When a group of parents, no matter how well meaning or informed, get to the
point that they can tell the local principal and his professional staff of administrators
how to run our school, then it's time to pull the curtain on public education,
and privatize the whole mess. At least the Catholic schools understand who's
—Jennifer W. Solaris
Marc Cooper, in “Move
Over, Mike Dukakis” [August 16–22], conveniently omits the strongest (and
maybe the only) argument for going to war against Iraq — to prevent Iraq from
becoming a nuclear power under Saddam Hussein. Cooper’s misguided isolationist
approach does no good for the people of Iraq living under Hussein’s dictatorial
rule, nor does it bode well for the real international threat such weapons of
mass destruction would pose under Saddam’s control. To say that “Maybe we should
be spending more energy worrying about the withered state of our own democracy”
strikes me as selfish, narcissistic and the existential definition of the “me/us”
generation. Does he seriously expect us to entertain the idea that the state
of our democracy needs attention ahead of Iraq, where public and private criticism
of the state is punishable by death?
MOUSE HOUSE GROUSE
Being a recently retired 20-year veteran of Disney
Feature Animation (1981–2001), I thoroughly enjoyed Nikki Finke’s article “Something
Fishy: Reeling in Michael Eisner” [August 16–22], which lambastes Mr.
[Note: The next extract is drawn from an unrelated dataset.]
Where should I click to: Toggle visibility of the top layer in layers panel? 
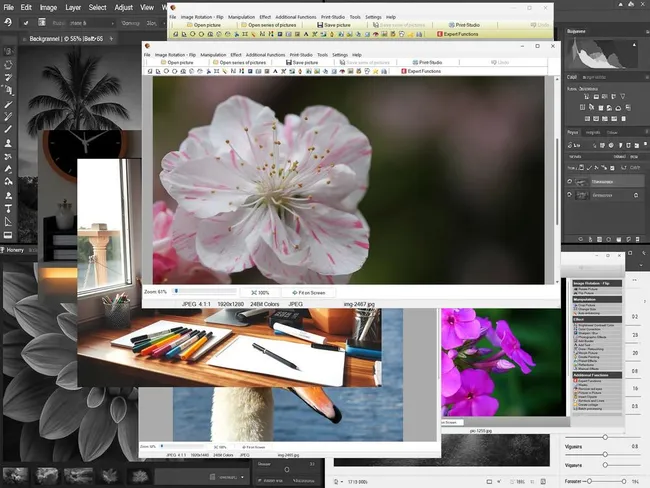coord(571,181)
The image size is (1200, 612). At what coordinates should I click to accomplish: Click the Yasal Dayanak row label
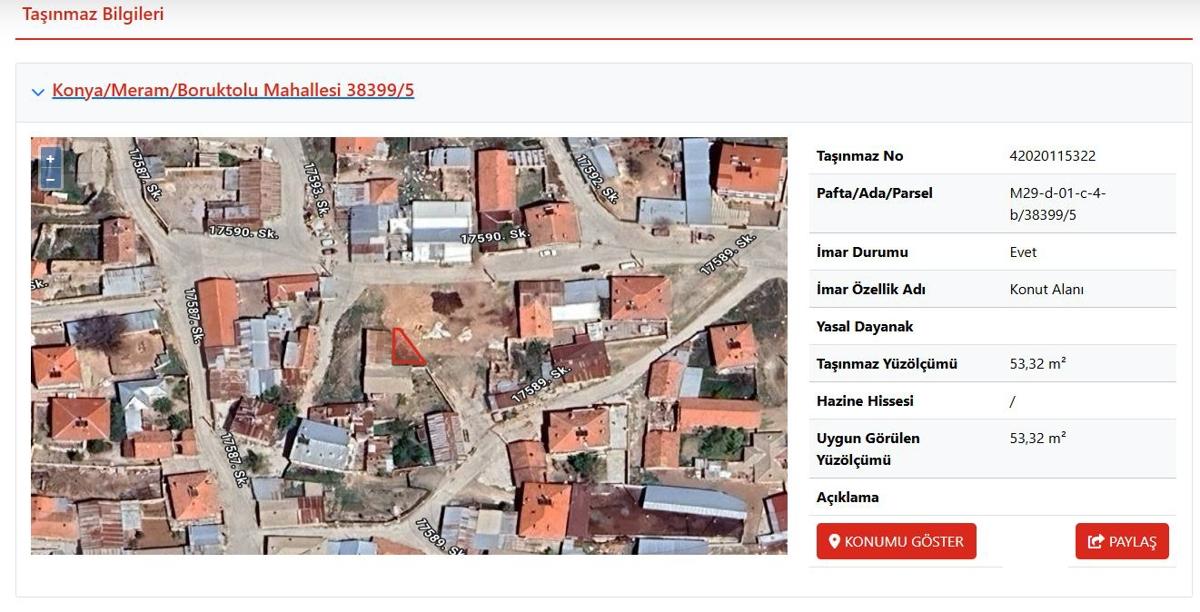pos(865,327)
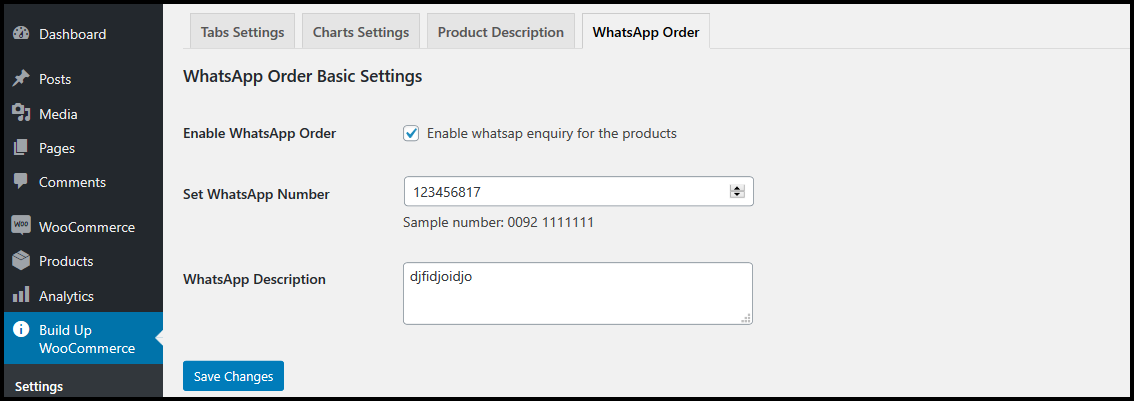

Eisner
for his terrible mismanagement of the Walt Disney Co. Personally, it is that
very gross mismanagement, which has been going on much longer than the article
cites, that helped me make the difficult decision to leave my beloved craft
of Disney-quality character animation at only 44 years of age and in the prime
of my creativity. I could not stand to see what that company and its highly
questionable leadership was doing to a unique art form and tradition.
ONE FOOT IN THE GROOVE
Re: “Into the
Groove” [August 16–22]. Erin Aubry Kaplan ends her column by noting Janet
Jackson’s modesty about her legs. Somehow, without disparaging the work of either
Kaplan or Jackson, I wonder if Kaplan is aware of Jackson’s birth defect that
left her with one leg shorter than the other.
That unfortunate episode of genetic bad luck aside, as an African-American/black/post-Negro
male plus native Angeleno, I believe Kaplan’s social commentaries are regularly
brilliant, and even when I don’t agree with her I respect her reasoning and
that of the rest of the Weekly’s news staffers.
FIND AND REPLACE
I suppose peppering articles with four-letter
expletives shows what a freethinking, liberal-minded, devil-may-care attitude
your writers have. But, of course, there is a downside. There always is.
To protect the young from foul-mouthed obscenities and porno sites, the use
of filters is getting more and more prevalent — to such an extent that adverts
for chardonnay may get blocked because a filter objects to the phrase contained
from letter 2 to 7. Meanwhile, all your online articles that contain actual
bad language go down the same tube as the porno promotions.
Now, if you could put a filter at your end of the Internet, one that would
change obscenities into exclamation points or some such, every article would
get through, and we adults will still understand how very audacious and refreshing
your columnists were in their original writing.
A win-win all-round, if you ask me. (And please don’t think I have anything
against potty-mouths. They tend to be so very, very witty.)